----- GIVEN PASSAGE -----

A registered direct offering brought in $28 million to Kosan Biosciences Inc., which Wednesday said it obtained commitments from a select group of institutional investors.

The Hayward, Calif.-based company agreed to sell up to about 3.1 million common shares at $9 apiece. The per-share price reflected a slight discount to Tuesday's $9.33 closing bid. The stock (NASDAQ:KOSN) fell 23 cents Wednesday to close at $9.10.

"We wanted to ensure that the company had a good cash position to enable it to continue developing our products, including taking them into the clinic," Michael Ostrach, Kosan's president and chief operating officer, told BioWorld Today. "We felt that since the stock market is quite unpredictable about when there is financing available for biotech companies, we'd take advantage of the opportunity to put some more cash on our balance sheet."

Kosan reported $83.1 million in cash, cash equivalents and marketable securities for the quarterly period ended Sept. 30, at which time it also reported 25.6 million shares outstanding. It lost $6 million in the third quarter.

The added funds will bolster the company's reserves as it pushes forward its internal programs. Its two programs are focused on polyketide-derived compounds, though one is fully funded through a partnership with F. Hoffmann-La Roche Ltd., of Basel, Switzerland.

Kosan's Phase II cancer product, KOS-862 (Epothilone D), is the centerpiece of a global development and commercialization agreement with Roche. The deal could potentially bring Kosan as much as $220 million and Kosan received a little more than $30 million in the form of an up-front payment. The deal was signed in September 2002. Earlier this week, the partners reported plans to begin a Phase II trial evaluating the compound's efficacy as a monotherapy for colorectal, non-small-cell lung and metastatic breast cancers. (See BioWorld Today, Sept. 24, 2002.)

Its other clinical candidate, 17-AAG, is being evaluated in multiple Phase I and Phase Ib studies in collaboration with the National Cancer Institute in Bethesda, Md. The polyketide inhibitor of Hsp90 is designed to interrupt several biological processes implicated in cancer cell growth and survival.

----- EXTRACTED MATERIAL -----

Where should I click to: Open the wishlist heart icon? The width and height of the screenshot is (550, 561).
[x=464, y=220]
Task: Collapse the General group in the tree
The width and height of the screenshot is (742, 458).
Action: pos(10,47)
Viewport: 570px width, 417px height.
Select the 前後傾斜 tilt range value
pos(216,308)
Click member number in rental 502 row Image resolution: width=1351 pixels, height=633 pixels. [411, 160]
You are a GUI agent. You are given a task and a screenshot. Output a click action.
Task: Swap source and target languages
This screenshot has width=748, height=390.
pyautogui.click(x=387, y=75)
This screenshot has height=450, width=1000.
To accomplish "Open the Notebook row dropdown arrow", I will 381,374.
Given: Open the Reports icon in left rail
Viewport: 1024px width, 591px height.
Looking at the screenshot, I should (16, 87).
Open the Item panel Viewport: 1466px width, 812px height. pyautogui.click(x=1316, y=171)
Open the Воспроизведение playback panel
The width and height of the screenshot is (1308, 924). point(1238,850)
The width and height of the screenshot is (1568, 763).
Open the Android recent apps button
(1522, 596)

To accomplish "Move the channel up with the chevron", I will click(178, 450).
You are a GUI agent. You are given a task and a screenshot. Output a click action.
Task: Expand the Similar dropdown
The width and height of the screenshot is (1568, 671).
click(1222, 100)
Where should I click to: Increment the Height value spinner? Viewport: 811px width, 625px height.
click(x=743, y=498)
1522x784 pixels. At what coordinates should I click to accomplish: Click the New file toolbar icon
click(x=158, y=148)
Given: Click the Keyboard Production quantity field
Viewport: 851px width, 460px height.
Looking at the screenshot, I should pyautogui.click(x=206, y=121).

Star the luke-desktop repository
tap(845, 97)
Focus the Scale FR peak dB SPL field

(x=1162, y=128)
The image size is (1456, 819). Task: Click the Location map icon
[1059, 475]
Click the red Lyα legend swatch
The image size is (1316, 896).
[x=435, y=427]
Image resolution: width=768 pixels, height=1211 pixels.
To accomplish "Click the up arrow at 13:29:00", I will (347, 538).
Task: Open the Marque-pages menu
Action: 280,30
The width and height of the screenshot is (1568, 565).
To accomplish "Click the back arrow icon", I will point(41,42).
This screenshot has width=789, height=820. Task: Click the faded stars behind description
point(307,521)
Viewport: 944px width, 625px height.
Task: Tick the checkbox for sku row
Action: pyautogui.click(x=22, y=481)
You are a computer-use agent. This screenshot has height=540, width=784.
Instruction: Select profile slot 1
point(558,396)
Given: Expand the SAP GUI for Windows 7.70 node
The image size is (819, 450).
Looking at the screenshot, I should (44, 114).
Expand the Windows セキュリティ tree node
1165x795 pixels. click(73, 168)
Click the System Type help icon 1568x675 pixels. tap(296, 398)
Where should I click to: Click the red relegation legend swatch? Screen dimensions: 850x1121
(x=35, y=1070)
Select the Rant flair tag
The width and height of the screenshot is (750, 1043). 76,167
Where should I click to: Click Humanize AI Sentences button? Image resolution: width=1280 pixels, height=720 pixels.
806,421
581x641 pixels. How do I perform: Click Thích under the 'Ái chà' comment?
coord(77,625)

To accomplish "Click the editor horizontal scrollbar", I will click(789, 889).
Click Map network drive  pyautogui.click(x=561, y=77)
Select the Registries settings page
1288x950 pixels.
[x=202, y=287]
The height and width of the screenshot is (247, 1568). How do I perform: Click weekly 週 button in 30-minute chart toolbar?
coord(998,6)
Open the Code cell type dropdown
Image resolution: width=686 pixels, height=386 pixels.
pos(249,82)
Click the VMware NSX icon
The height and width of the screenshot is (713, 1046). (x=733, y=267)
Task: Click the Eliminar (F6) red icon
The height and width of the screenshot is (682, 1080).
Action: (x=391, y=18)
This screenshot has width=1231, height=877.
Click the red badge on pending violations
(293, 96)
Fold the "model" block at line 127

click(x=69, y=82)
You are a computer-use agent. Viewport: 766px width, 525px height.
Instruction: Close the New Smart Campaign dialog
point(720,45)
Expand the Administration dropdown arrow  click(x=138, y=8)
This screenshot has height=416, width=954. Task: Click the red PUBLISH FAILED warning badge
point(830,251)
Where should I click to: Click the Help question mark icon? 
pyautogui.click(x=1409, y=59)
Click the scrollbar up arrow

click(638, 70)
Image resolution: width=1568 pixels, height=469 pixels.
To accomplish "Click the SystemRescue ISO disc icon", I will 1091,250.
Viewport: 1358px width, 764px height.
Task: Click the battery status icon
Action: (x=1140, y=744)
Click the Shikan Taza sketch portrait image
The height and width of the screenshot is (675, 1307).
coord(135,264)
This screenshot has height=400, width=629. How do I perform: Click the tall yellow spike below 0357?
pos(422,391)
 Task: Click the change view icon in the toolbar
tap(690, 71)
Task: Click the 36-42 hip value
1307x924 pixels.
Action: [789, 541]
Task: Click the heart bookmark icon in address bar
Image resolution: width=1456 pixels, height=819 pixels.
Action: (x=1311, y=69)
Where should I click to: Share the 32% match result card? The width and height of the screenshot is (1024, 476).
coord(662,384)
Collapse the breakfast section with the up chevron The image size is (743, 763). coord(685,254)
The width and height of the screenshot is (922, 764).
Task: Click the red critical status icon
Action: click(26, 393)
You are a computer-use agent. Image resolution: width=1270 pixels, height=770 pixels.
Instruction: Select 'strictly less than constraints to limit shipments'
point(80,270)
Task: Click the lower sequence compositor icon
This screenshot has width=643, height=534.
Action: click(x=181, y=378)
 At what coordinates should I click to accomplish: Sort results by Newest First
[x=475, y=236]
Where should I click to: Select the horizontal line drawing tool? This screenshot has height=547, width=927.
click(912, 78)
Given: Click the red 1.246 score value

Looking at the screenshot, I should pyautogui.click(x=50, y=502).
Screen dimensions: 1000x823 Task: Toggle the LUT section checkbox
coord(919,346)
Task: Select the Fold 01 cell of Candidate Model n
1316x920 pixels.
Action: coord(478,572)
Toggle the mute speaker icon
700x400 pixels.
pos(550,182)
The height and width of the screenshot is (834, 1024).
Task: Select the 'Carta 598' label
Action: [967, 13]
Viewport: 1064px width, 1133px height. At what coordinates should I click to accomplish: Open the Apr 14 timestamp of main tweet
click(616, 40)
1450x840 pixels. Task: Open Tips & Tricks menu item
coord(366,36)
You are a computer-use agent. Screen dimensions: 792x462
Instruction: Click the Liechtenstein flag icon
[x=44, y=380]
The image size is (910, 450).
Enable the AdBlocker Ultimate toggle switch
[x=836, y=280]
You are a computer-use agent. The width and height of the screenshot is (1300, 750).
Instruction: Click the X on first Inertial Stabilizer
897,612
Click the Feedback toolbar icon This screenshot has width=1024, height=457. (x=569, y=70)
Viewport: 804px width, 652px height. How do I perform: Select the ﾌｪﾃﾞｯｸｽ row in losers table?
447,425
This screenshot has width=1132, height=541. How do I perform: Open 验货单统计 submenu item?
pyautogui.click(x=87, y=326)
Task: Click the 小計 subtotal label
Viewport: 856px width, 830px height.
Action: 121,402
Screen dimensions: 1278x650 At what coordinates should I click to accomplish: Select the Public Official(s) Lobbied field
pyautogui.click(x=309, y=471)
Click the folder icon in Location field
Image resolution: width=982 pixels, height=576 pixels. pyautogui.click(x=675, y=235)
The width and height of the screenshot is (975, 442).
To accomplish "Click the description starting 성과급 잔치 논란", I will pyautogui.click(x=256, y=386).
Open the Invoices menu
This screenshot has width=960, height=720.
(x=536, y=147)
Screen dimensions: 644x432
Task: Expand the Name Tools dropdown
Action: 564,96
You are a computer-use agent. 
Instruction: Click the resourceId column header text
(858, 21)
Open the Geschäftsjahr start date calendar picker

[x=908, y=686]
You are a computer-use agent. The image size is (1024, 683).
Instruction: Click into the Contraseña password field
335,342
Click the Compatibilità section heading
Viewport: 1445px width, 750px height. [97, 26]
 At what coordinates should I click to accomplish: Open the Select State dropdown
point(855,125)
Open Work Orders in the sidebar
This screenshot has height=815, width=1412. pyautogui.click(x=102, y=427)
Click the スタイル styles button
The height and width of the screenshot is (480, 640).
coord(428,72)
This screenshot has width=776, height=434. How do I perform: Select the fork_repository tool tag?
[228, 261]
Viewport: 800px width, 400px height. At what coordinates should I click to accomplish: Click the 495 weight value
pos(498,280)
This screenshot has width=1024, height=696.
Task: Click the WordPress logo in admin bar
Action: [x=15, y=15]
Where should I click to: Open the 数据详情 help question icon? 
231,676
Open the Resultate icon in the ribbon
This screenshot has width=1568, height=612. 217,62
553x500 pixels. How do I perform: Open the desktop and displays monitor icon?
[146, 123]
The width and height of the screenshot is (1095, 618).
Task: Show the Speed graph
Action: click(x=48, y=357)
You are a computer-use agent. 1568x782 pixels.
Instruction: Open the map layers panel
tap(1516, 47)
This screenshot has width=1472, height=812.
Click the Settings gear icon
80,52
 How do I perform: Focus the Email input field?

-----

TASK BRIEF:
Answer these questions from the Kosan article:
1. At what price per share did Kosan agree to sell its common shares?
2. How much money did Kosan lose in the third quarter?
3. When was the agreement with Roche signed?
The rows have no connection to the Kosan article.

TASK ANSWER:
1. $9 per share
2. $6 million
3. September 2002